Eventual consistency for duplicated data

Changes list




 

Mapped WBS to Jira tickets

 

Raman AuramauReview proposal together with dev team basing on recent clarifications

 

Raman Auramau65115193 added

 

Raman AuramauReview with Thunderjet team, provide estimates for work items

 

Raman AuramauAdd sequence diagrams for event producer and event consumer

 

Raman AuramauInitial document

Introduction

Analysis of Data consistency issues in FOLIO Acq & Finance allowed to granulate known issues into several categories, one of which is consistency for duplicated data.

Brief context: a source module owns an entity; a particular entity field is duplicated into 1+ entities of another module (e.g., for search, or filtering, or sorting). If an original field value in source module is changed, the change is to be replicated everywhere.

Several consistency models can be considered to address this type of issues though this particular proposal is based on eventual consistency pattern. Very briefly, eventual consistency means that if the system is functioning and we wait long enough after any given set of inputs, we will eventually be able to know what the state of the database is, and so any further reads will be consistent with our expectations changes are guaranteed to be applied but with a possible delay (asynchronously).

The FOLIO platform has no wide experience in implementing and applying this approach. That's why this particular proposal is aimed to  make a high-level and low-level design basing on this approach but scope it to a particular use case - UIREC-148 - Getting issue details... STATUS (separated from UIREC-135 - Getting issue details... STATUS ) :

https://issues.folio.org/browse/UIREC-148

Scenario: Data consistency

  • Given piece is connected to item record
  • When editing or creating piece
  • Then Enumeration and Chronology fields update the corresponding fields in the item record
  • AND if they are edited in inventory item record the corresponding fields are updated in the piece

Once designed, implemented and delivered, this result is to be reviewed to confirm if it can be considered as FOLIO-wide pattern for addressing similar issues with consistency.

Main pillars

The main pillars list the very basic principles of this solution:

  • Every use case allows to identify the single source of truth
  • Guaranteed Eventual consistency but not atomic consistency
  • Low coupling between modules

Design

High-level design

On high level this proposal is based on domain event pattern widely used in distributed systems. According to this pattern a service (or module, or app) emits so called domain events when domain objects/data changed, and publishes these domain events to a notification channel so that they can be consumed by other services. So, the solution consists of the following parts -

  • event producer,
  • notification channel, and
  • event consumer.

The responsibility of event producer is to ensure that any change in its data (when a domain object is created, updated or deleted) emits a dedicated domain event (containing information required to identify at least source module, changed object, and happened event). Also it has to guarantee that all emitted domain events are published to a notification channel. Note that event producer does not send domain events to a particular consumer; it just publishes events to a channel where they can be consumed by any consumers. Technically, every FOLIO module acting as a domain event source is to have event producer logic.

▶ [Problem 1]:
Reproduce the rows exactly, from the line with "You are a GUI" to the line with "pyautogui.click(x=351, y=378)", leaving out the pictures.

▶ [Record extracts]:
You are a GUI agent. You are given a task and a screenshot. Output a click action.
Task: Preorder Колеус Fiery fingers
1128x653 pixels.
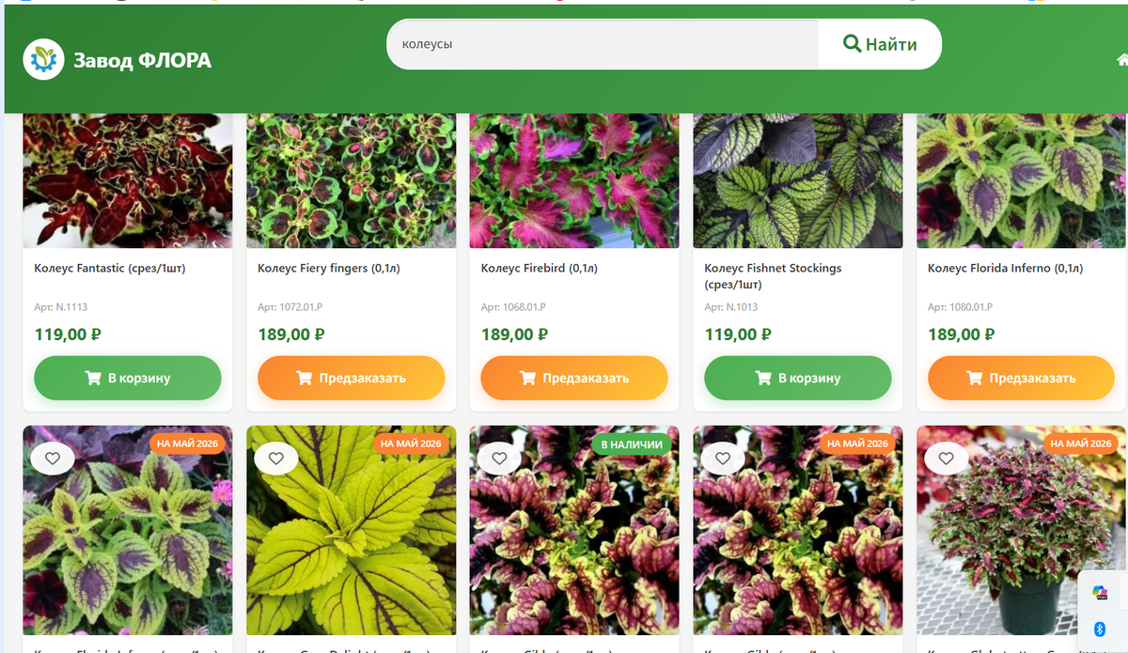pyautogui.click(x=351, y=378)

--

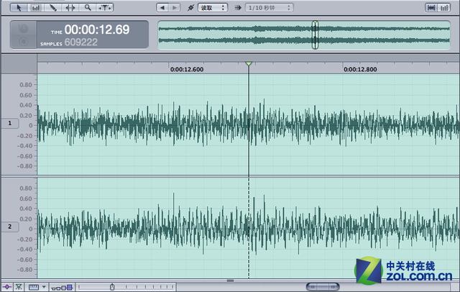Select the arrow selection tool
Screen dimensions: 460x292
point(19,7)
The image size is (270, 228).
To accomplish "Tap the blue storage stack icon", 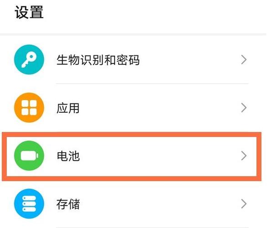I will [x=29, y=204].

▶ [Problem 2]:
From the design proposal on eventual consistency, write out the passage from "Raman AuramauAdd sequence" to "for duplicated data." word for word.

▶ [Full solution 1]:
You are a GUI agent. You are given a task and a screenshot. Output a click action.
Task: Preorder Колеус Fiery fingers
1128x653 pixels.
pyautogui.click(x=351, y=378)

▶ [Full solution 2]:
Raman AuramauAdd sequence diagrams for event producer and event consumer

 

Raman AuramauInitial document

Introduction

Analysis of Data consistency issues in FOLIO Acq & Finance allowed to granulate known issues into several categories, one of which is consistency for duplicated data.